1. A fastening system for fastening a mirror to a support of said mirror, comprising the following components: at least three intermediate structures, each intended to be connected to the support by a first interface of the intermediate structure, and to be rigidly connected to the mirror by a second interface of the intermediate structure, so that the at least three intermediate structures perform together a rigid fastening of the mirror to the support, the intermediate structures being angularly distributed around a center of the mirror while being apart from said center, wherein the fastening system further comprises at least one torsion device, each torsion device being dedicated to only one of the intermediate structures and comprising: at least one elastic element, which has two ends, a first of said ends being connected to the first interface of the intermediate structure, and a second of said ends being rigidly connected to the second interface of said intermediate structure, the elastic element being arranged to apply a torque to the mirror, directly to said mirror or through the second interface of the intermediate structure; and a variator, which is coupled to the elastic element so as to modify a value of the torque applied to the mirror directly or through the second interface of the intermediate structure.

2. The fastening system according to claim 1, wherein each elastic element comprises a strip which extends between the first and the second end of said elastic element, and the variator is arranged to move the first end so as to produce a bending deformation of the strip, the bending deformation producing, at the second end, the torque which is applied to the mirror.

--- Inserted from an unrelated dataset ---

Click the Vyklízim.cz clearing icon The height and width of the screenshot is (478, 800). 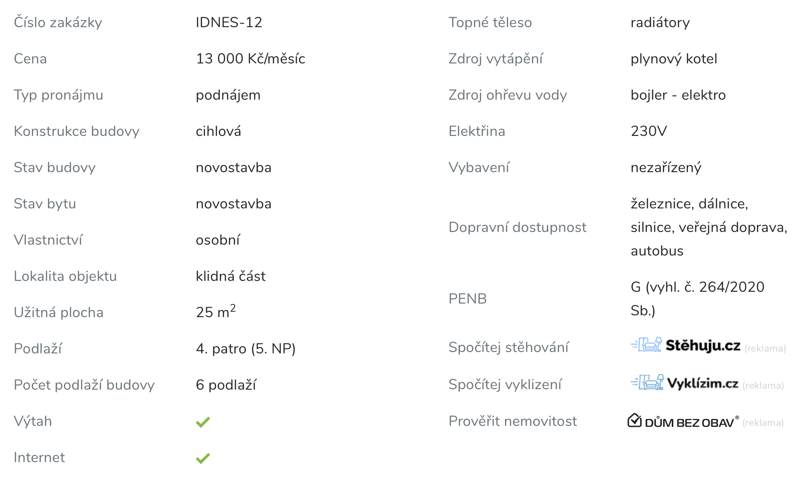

3. The fastening system according to claim 2, wherein a material of the elastic element of each torsion device is identical to a material of the intermediate structure to which said torsion device is dedicated.

4. The fastening system according to claim 1, wherein each variator has a mechanical operation or an operation based on at least one piezoelectric cell, for moving the first end of the elastic element relative to the support.

5. The fastening system according to claim 4, wherein each variator has a mechanical operation suitable for manual actuation, or said variator is suitable for remote actuation by means of an electrical command sent to said variator.

6. The fastening system according to claim 1, wherein each elastic element comprises a thermal deformation bimetallic strip assembly which extends between the first and the second end of said elastic element, and the variator is adapted for applying a temperature variation to the bimetallic strip assembly, such that said bimetallic strip assembly produces, at the second end, the torque which is applied to the mirror in response to the temperature variation.

7. The fastening system according to claim 1, comprising two or three intermediate structures which are each provided with a torsion device independent of the torsion device of each other intermediate structure.

8. The fastening system according to claim 1, wherein each torsion device is arranged so that the torque which is applied to the mirror, by being generated by said torsion device, is parallel to a first axis which is directed towards the center of the mirror, or is parallel to a second axis which is tangent to a peripheral edge of the mirror at a location of the mirror which is closest to the intermediate structure to which said torsion device is dedicated.

9. The fastening system according to claim 1, wherein each intermediate structure is connected to the mirror by the second interface of said intermediate structure, at the peripheral edge of the mirror, and said second interface is adapted for applying the torque to said peripheral edge of the mirror.

10. A radiation collecting or optical instrument, comprising a mirror, a support, and a fastening system according to claim 1, said fastening system rigidly connecting the mirror to the support.

11. The optical instrument according to claim 10, forming a telescope, and wherein the mirror which is connected to the support by the fastening system is a primary mirror of the telescope.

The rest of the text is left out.